C. Joe than panics and moves his remaining equity balance into his GNMA funds for the duration of the 25 year term

For simplicity, let’s assume Joe’s GNMA funds’ managers achieve an annual 3.5% return over the 25 year period as the rate on the 10 year gradually increases from under 1% initially to 5% in year 25.

ISTM that that initial loss (near 20% of portfolio) over the first 3 years has done significant damage to Joe’s future earning prospects. (This proposition can be sliced and diced in a number of different ways.)
-

Taking into account the stocks losses in the beginning, I’m showing that w/o the annual withdrawals the sum after 25 years would have grown to approximately \$1,787,262 (using 3.5% monthly compounding).

Had Joe avoided stocks altogether and gone 100% into GMNA funds at the onset (3.5% average return) he’d have approximately \$2,234,007 at the end of 25 years.

Difference in return: \$446,745 - Approximately 25% more without having incurred the initial stock losses

* Neither hypothetical case takes into account Joe’s \$40,000 yearly withdrawals, which would alter the numbers somewhat.
• davidr,
My interpretation of Joe's question: the 1 Million doesn't grow with inflation, but the annual spends increase each year.

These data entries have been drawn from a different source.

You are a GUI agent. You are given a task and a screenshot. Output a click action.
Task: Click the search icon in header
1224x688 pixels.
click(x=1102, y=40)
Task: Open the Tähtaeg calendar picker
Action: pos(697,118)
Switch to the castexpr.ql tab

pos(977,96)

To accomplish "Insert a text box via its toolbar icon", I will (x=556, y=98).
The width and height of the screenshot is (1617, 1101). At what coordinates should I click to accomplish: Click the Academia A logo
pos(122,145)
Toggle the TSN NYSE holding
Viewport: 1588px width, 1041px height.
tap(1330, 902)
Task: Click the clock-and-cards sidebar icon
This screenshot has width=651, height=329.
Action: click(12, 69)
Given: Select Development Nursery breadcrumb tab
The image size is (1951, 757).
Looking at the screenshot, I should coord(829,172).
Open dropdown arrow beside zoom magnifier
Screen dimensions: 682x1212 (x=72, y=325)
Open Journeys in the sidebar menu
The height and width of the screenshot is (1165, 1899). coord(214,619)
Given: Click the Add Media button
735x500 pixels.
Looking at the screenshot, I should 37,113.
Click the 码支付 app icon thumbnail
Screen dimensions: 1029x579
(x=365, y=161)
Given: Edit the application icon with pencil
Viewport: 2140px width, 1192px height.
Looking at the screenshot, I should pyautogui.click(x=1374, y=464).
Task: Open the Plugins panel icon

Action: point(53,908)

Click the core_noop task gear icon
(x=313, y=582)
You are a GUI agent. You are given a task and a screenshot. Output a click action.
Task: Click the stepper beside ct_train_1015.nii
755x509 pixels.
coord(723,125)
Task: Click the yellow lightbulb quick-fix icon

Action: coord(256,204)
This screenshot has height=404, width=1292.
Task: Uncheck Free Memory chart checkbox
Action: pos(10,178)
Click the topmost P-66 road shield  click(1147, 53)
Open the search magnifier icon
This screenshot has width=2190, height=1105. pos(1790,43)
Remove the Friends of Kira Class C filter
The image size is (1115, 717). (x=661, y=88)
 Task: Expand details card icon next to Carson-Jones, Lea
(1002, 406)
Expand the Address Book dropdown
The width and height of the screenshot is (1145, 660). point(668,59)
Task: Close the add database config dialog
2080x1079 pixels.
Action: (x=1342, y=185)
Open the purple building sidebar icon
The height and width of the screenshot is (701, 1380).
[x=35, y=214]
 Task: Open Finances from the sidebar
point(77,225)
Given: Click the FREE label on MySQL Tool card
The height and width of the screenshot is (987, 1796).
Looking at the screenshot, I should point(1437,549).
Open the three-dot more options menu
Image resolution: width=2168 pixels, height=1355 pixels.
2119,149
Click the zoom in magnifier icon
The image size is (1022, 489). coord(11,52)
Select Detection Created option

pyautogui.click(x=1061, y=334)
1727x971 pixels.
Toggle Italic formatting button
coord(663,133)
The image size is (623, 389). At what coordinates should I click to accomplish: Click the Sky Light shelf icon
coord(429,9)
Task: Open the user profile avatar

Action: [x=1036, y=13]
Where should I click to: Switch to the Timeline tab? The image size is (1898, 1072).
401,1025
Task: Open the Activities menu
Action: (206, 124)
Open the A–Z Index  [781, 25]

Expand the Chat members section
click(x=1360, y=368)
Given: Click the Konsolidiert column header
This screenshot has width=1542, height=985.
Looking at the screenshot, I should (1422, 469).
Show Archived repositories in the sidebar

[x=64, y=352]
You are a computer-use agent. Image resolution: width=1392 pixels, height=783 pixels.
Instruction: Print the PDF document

An example. For convenience, say the annual inflation rate is 2%
So in Year 1, Joe's spending is 40,000;
in Year 2, Joe's spending is (1.02)*40,000 = 40,800;
in Year 3, Joe's spending is (1.02)*40,800 = (1.02^2)*40,000 =41,616;
in Year 4, Joe's spending is (1.02)*41,616 = (1.02^3)*40,000 =42,448.32;
etc, etc
in Year 25, Joe's spending is (1.02^24)*40,000 =64,337.49.

(For those of you unfamiliar with the jargon,
2*3 means 2 times 3, and
2^3 means 2 raised to the 3rd power.)

The question then becomes: what's the sum of all the annual spends?
That is, 40,000 +(1.02)*40,000+(1.02^2)*40,000+
(1.02^3)*40,000 + ...+(1.02^24)*40,000.

If we factor out the 40,000, then this total spending is

40,000 (1 +1.02+1.02^2+1.02^3+1.02^4+ ... + 1.02^24).

You could get out a calculator to add the 25 terms in the parentheses, but ...

wait for it
wait for it

there's a formula!
1 +1.02+1.02^2+1.02^3+1.02^4+ ... + 1.02^24 =(1.02^25 -1)/.02

A calculator can handle the 25th power term, to get
(.64061)/.02 = 32.031,
so the total amount Joe needs to live on for 25 years is

40,000*32.031 = \$1,281,212.

So he needs to find 281,212 more dollars to stash away under his mattress.

for inflation rate 2%, the total initial amount needed is \$1,281,212;
for inflation rate 2.5%, the total initial amount needed is \$1,366,311;
for inflation rate 3%, the total initial amount needed is \$1,458,371;
for inflation rate 6%, the total initial amount needed is \$2,194,581.

David

• for this labor you get the prize, which is 1M grains of good basmati
• for this labor you get the prize, which is 1M grains of good basmati

Yes. I agree. It’s a provocatively useful question. Causes you to think a lot about potential outcomes. Appreciate the work @dstone42 put in here.